Eclipse CDT standalone debugger for linux/win
	this is fairly straightforward. 

in both cases my approach is as follow: 

- launch debugger/IDE
- build debug/assert vm from command line
- attach to running process 

but that doesn’t mean I’m contrary to your approach, just that there are ways to use a decent debugger anyway :)

Esteban

> 
> Best regards
> 	-Tobias
> 
> 
>> If we are not
>> doing that, there seems little imperative to move from autoconf to
>> cmake.  Autoconf reportedly has slightly better coverage of feature
>> determination.
>> 
>> btw, I found this an interesting insight...
>> http://stackoverflow.com/questions/4071880/autotools-vs-cmake-vs-scons
>> 
>> "An important distinction must be made between who uses the tools.
>> Cmake is a tool that must be used by the user when building the
>> software.

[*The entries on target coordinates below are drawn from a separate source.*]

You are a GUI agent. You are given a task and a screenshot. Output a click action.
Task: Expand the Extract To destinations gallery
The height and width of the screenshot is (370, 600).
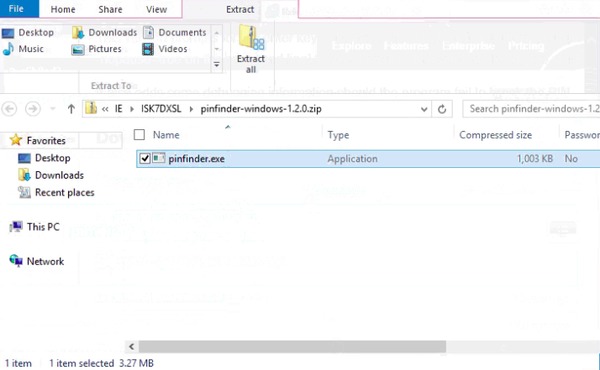(217, 65)

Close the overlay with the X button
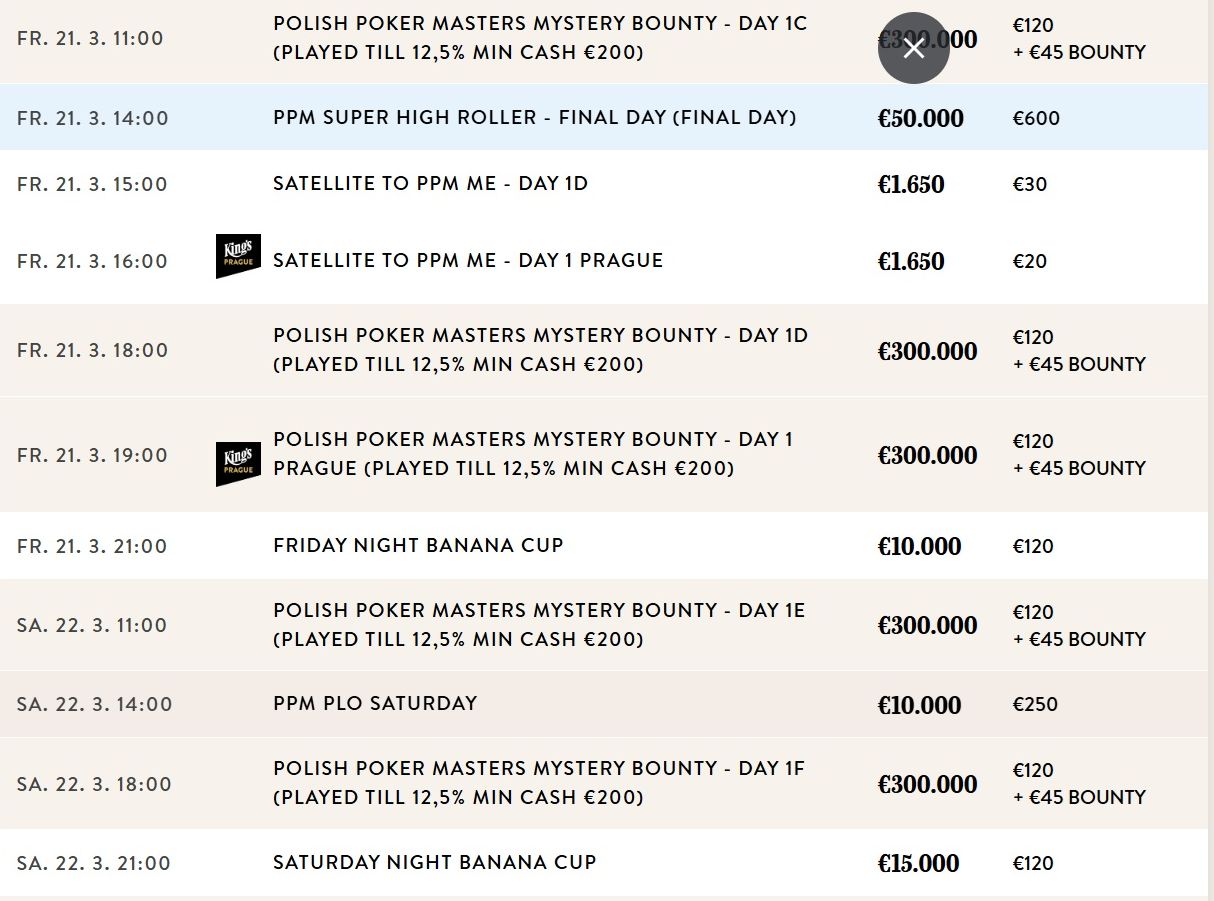click(x=914, y=48)
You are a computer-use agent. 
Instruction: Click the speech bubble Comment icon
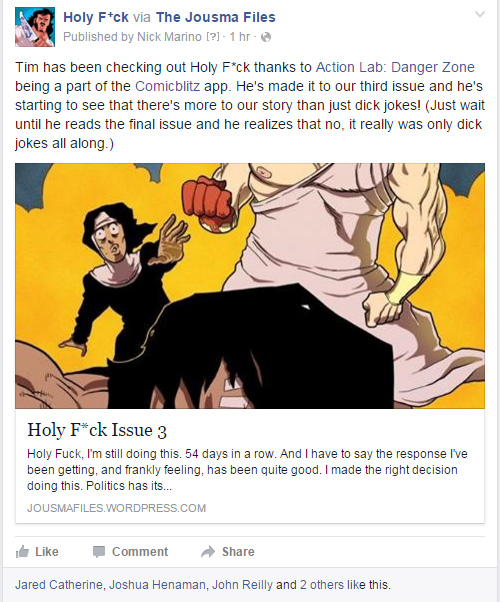[99, 552]
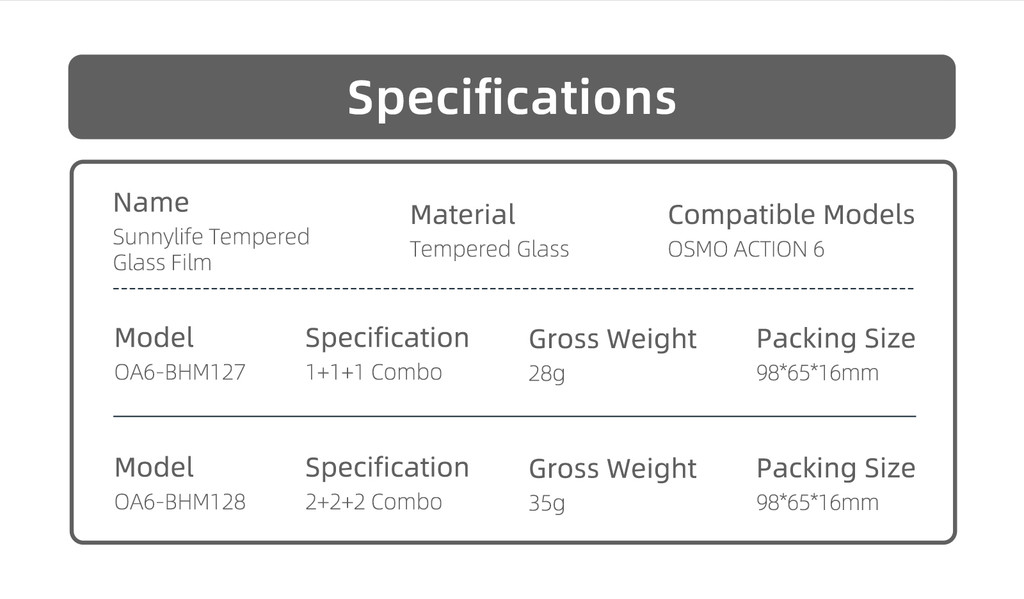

The autotools are used to generate a distribution tarball
>> that can be used to build the software using only the standard tools
>> available on any SuS compliant system. In other words, if you are
>> installing software from a tarball that was built using the autotools,
>> you are not using the autotools. On the other hand, if you are
>> installing software that uses Cmake, then you are using Cmake and must
>> have it installed to build the software.
>> 
>> The great majority of users do not need to have the autotools
>> installed on their box. Historically, much confusion has been caused
>> because many developers distribute malformed tarballs that force the
>> user to run autoconf to regenerate the configure script, and this is a
>> packaging error. More confusion has been caused by the fact that most
>> major linux distributions install multiple versions of the autotools,
>> when they should not be installing any of them by default. Even more
>> confusion is caused by developers attempting to use a version control
>> system (eg cvs, git, svn) to distribute their software rather than
>> building tarballs."
>> 
>> cheers -ben
>> 
>> 
>>> - we will write linux makefiles in the style of the windows and mac makefiles, all using gmake
>>> 
>>> We are not using bad tools; cake and autoconf are all useful in their place, but experience has shown that they are not good tools for generating the makefiles we use to build the VM, primarily because they are slow, being painful to run on each make, and because they are higher-order, so figuring out what input to change to achieve a changed output is indirect, and may require a build step (running autoconf/cmake).  The makefiles we have for windows and mac are much better; they are fast, running immediately, and direct, their configuration options never depend on rebuilding the make system, only in their configuration files (plugins.int,plugins.ext and attendant platforms/foo/plugins/Makefile files).